We’ve only just begun to comprehend the expanse of God’s love.
However, if we let the prayer of Paul (in Ephesians 3) work itself out in us, we will begin to receive the power needed to grasp the love that surpasses grasping. To know the love that surpasses knowing. To comprehend the love beyond all comprehension. To “get” the love that is more expansive and exhaustive and far-reaching and wide-ranging and all-embracing than we’ve previously known.
For now, we only know that love in part. But Paul’s prayer will be answered. We will one day be filled with the fullness of God – the God who IS LOVE.
What does that love mean for us and how do we find it now?
The comprehension of God’s love is not simply found through thoughts of grandeur and mountaintop experiences. Though God might meet us in our lofty thoughts and in our spiritual ascents — though we might feel closest to God there — they aren’t always the holy moments we think they are.
We often associate these experiences of separateness with holiness — being away from the world and disassociated from sin — but our holiness is not determined by being apart from our neighbor just as God’s holiness is not defined by his separation from the world.
The holiness of God’s love is realized down on the ground and in the shadow’s of the valley. He is, as the prophet Isaiah says, the Holy One in our midst. the holiness of Jesus is on full display in the crowds who clamor around Him. He is separate from them in that he is walking without sin, but he is not at all apart from them because of theirs.
He is holy because He can be the Savior among sinners. Becoming their sin and dying their death.
That is love. He is Love.
We believe God shows us this love by giving himself to the world so that the world might believe. So it must be that we will be filled with that love — and become that love — through the giving of ourselves and the receiving of those around us.
Down on the ground and in the shadows of the valley.
What will our relationships look like with that kind of posture toward our neighbor? The stranger? Our enemy? What will love to the fullest measure look like when we make eye contact, when we share a post, when we offer an opinion, when we see an opportunity to take offense?
The answer is found in the person of Christ. He is love to the fullest measure.
The love of Christ demonstrated in his life and in his death was constant and without condemnation. He invited those who considered him an enemy to share a meal. He supplied the needs of those who would reject him. He celebrated the sinner as she washed his feet. He died for those who pierced him.
Have we yet had the strength to suffer THAT kind of love? To receive that kind of love? To share that kind of love? To love that kind of love?
The width, the length, the height, and the depth of LOVE that Paul believes in for us will not be simply found in the expanse of solar systems and galaxies but profoundly found in “who is my neighbor” relationships.
The love between you and me.
The love between us and them.
And THAT is holy.
This is where the comprehension of the incomprehensible is possible. When the love that we barely know will one day be fully known.
It’s almost like all of this is more than we can ask or imagine.

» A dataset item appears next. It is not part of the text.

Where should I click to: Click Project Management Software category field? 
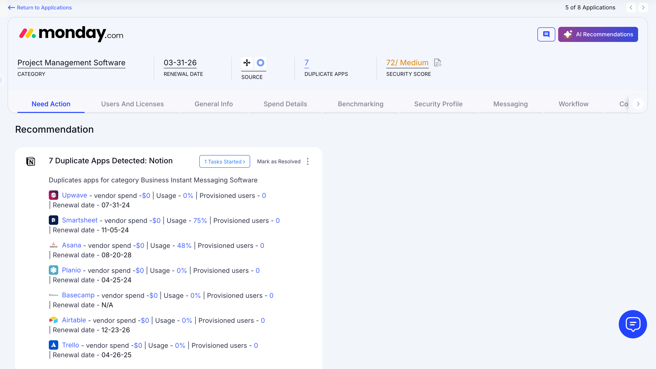71,63
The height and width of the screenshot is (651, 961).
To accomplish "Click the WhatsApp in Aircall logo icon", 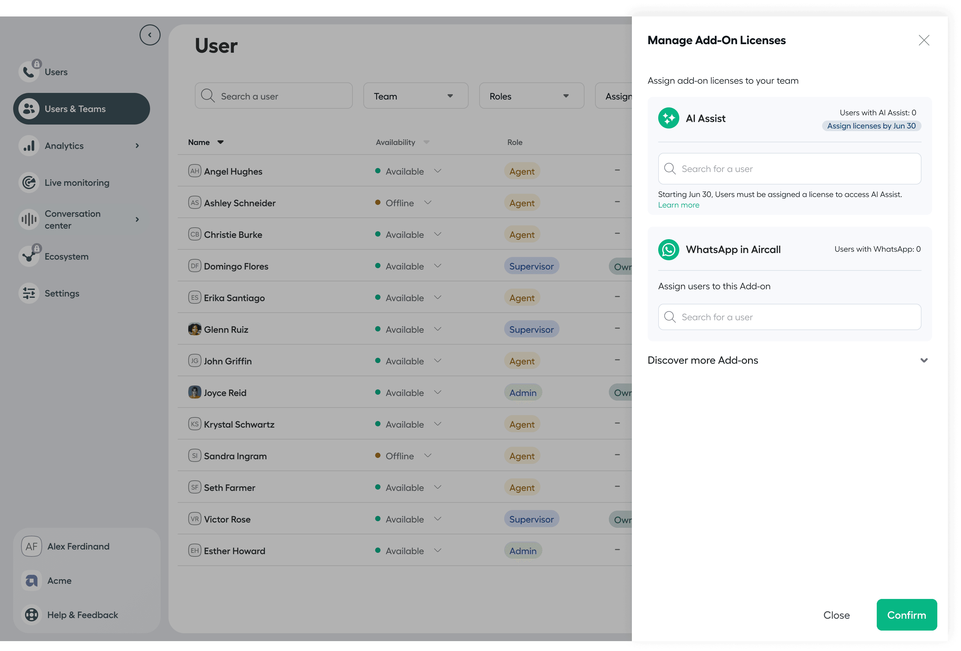I will (x=668, y=250).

“… I pray that you, being rooted and established in love, may have power, together with all the Lord’s holy people, to grasp how wide and long and high and deep is the love of Christ, and to know this love that surpasses knowledge—that you may be filled to the measure of all the fullness of God. Now to him who is able to do immeasurably more than all we ask or imagine, according to his power that is at work within us, to him be glory in the church and in Christ Jesus throughout all generations, for ever and ever! Amen.”